(Prompt):
Of all the lines in these entries, count those that contain "will" and give only the total.

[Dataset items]
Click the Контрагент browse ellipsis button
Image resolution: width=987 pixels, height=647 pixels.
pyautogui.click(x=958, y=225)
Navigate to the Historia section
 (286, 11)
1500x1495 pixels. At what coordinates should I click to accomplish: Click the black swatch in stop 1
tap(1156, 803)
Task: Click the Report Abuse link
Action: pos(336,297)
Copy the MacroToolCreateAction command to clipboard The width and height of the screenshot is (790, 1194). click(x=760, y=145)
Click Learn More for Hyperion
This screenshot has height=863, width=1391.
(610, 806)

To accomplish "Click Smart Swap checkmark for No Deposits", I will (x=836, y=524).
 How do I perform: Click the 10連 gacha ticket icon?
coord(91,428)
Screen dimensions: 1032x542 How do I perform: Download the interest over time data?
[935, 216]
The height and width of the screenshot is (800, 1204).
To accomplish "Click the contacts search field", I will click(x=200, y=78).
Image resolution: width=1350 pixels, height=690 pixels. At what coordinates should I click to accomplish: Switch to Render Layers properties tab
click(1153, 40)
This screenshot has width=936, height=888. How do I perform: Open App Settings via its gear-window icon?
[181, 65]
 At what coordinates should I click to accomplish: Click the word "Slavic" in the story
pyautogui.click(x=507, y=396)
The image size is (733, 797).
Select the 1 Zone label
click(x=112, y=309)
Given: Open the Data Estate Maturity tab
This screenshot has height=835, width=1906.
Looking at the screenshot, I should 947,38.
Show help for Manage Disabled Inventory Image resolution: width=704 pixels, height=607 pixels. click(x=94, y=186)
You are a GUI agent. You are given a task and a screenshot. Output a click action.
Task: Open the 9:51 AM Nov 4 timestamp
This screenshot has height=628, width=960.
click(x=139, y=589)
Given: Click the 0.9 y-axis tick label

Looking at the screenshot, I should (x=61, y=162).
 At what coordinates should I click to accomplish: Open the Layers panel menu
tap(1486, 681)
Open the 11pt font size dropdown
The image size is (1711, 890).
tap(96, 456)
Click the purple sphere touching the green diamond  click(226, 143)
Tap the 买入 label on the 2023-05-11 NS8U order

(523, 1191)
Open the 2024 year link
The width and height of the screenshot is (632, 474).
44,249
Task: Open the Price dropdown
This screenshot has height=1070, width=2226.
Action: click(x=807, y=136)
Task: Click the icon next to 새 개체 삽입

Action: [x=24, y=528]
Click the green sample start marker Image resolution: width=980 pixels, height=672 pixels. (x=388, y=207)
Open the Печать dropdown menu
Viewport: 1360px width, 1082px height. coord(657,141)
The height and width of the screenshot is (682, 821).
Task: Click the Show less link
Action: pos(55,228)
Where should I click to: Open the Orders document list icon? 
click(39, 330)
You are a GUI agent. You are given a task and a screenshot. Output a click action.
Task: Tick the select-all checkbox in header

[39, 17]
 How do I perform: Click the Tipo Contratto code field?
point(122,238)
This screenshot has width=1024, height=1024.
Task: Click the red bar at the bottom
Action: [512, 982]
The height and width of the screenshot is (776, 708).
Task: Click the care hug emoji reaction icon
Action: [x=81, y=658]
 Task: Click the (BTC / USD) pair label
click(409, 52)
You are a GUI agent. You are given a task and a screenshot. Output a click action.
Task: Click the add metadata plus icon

(Output below):
2